= Dataset entries =
════════

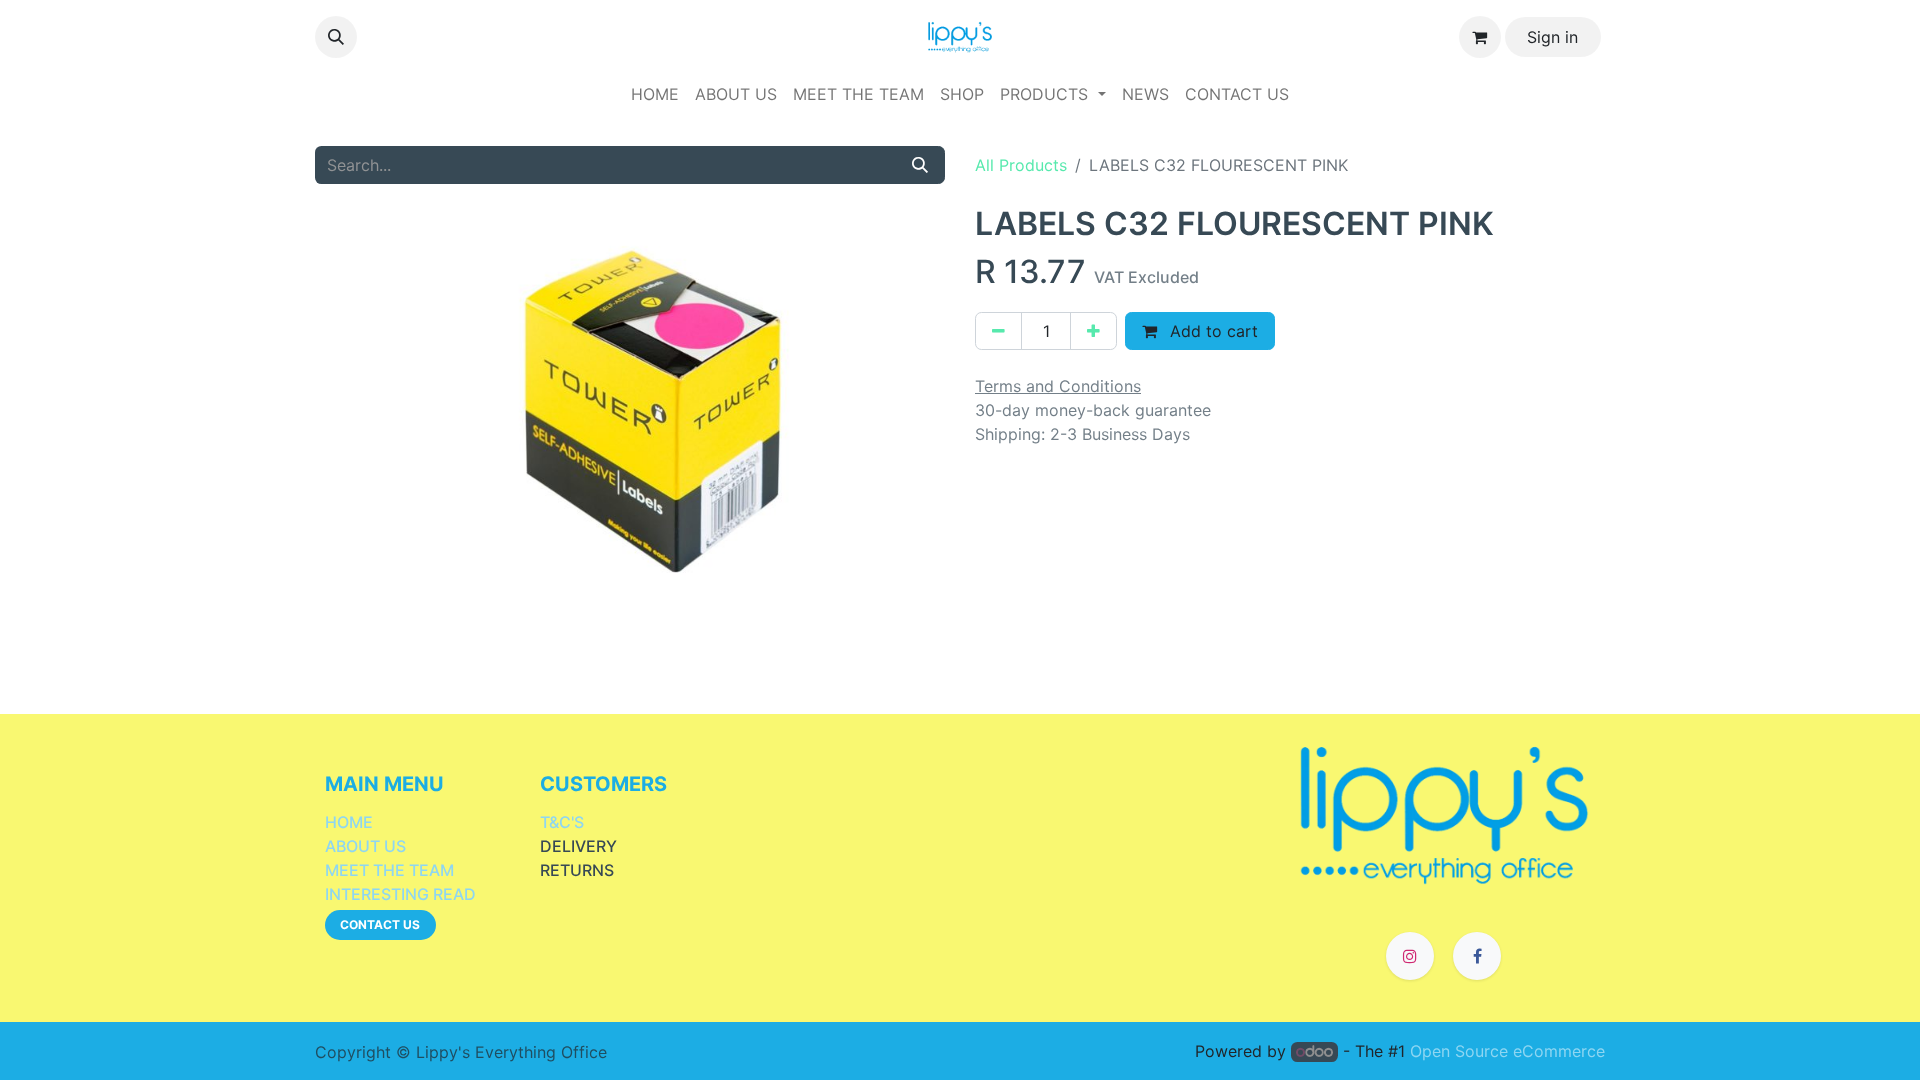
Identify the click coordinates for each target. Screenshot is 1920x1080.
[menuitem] (655, 94)
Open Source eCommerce (1507, 1051)
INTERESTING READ (400, 894)
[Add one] (1093, 331)
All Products (1021, 165)
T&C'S (562, 822)
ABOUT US (365, 846)
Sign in (1552, 37)
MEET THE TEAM (389, 870)
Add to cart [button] (1211, 331)
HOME (349, 822)
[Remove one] (998, 331)
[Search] (920, 165)
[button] (336, 37)
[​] (1444, 813)
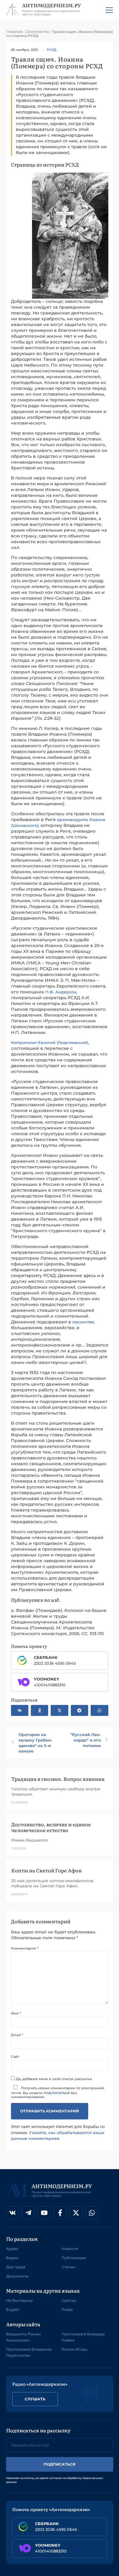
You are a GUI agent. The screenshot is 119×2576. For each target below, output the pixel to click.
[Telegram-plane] (28, 2212)
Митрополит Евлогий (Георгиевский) (49, 1042)
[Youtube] (44, 2212)
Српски (69, 2300)
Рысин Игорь (74, 2349)
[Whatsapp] (91, 2212)
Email (17, 2035)
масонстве (83, 1321)
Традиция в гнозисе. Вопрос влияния (58, 1778)
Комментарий (24, 1948)
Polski (67, 2309)
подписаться (56, 2092)
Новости (70, 2248)
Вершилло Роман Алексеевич (23, 2337)
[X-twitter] (76, 2212)
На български (19, 2300)
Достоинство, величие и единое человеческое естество (51, 1827)
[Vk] (12, 2212)
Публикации (74, 2257)
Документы (37, 31)
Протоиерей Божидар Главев (83, 2337)
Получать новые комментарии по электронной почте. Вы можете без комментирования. (57, 2092)
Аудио (12, 2248)
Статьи (68, 2267)
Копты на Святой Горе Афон (46, 1870)
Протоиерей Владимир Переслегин (29, 2352)
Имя (16, 2013)
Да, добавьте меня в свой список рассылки (53, 2079)
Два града (15, 2267)
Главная (14, 31)
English (13, 2309)
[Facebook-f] (60, 2212)
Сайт (15, 2056)
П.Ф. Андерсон (60, 991)
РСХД (51, 50)
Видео (12, 2257)
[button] (19, 1710)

════════

= Work task =
Only the lines from the one with "[menuitem] (655, 94)" through the last line above belong in the answer. Reproduce them exactly, without the pictures.

= The answer =
[menuitem] (655, 94)
Open Source eCommerce (1507, 1051)
INTERESTING READ (400, 894)
[Add one] (1093, 331)
All Products (1021, 165)
T&C'S (562, 822)
ABOUT US (365, 846)
Sign in (1552, 37)
MEET THE TEAM (389, 870)
Add to cart [button] (1211, 331)
HOME (349, 822)
[Remove one] (998, 331)
[Search] (920, 165)
[button] (336, 37)
[​] (1444, 813)
You are a GUI agent. The screenshot is 119×2576. For each target below, output the pixel to click.
[Telegram-plane] (28, 2212)
Митрополит Евлогий (Георгиевский) (49, 1042)
[Youtube] (44, 2212)
Српски (69, 2300)
Рысин Игорь (74, 2349)
[Whatsapp] (91, 2212)
Email (17, 2035)
масонстве (83, 1321)
Традиция в гнозисе. Вопрос влияния (58, 1778)
Комментарий (24, 1948)
Polski (67, 2309)
подписаться (56, 2092)
Новости (70, 2248)
Вершилло Роман Алексеевич (23, 2337)
[X-twitter] (76, 2212)
На български (19, 2300)
Достоинство, величие и единое человеческое естество (51, 1827)
[Vk] (12, 2212)
Публикации (74, 2257)
Документы (37, 31)
Протоиерей Божидар Главев (83, 2337)
Получать новые комментарии по электронной почте. Вы можете без комментирования. (57, 2092)
Аудио (12, 2248)
Статьи (68, 2267)
Копты на Святой Горе Афон (46, 1870)
Протоиерей Владимир Переслегин (29, 2352)
Имя (16, 2013)
Да, добавьте меня в свой список рассылки (53, 2079)
Два града (15, 2267)
Главная (14, 31)
English (13, 2309)
[Facebook-f] (60, 2212)
Сайт (15, 2056)
П.Ф. Андерсон (60, 991)
РСХД (51, 50)
Видео (12, 2257)
[button] (19, 1710)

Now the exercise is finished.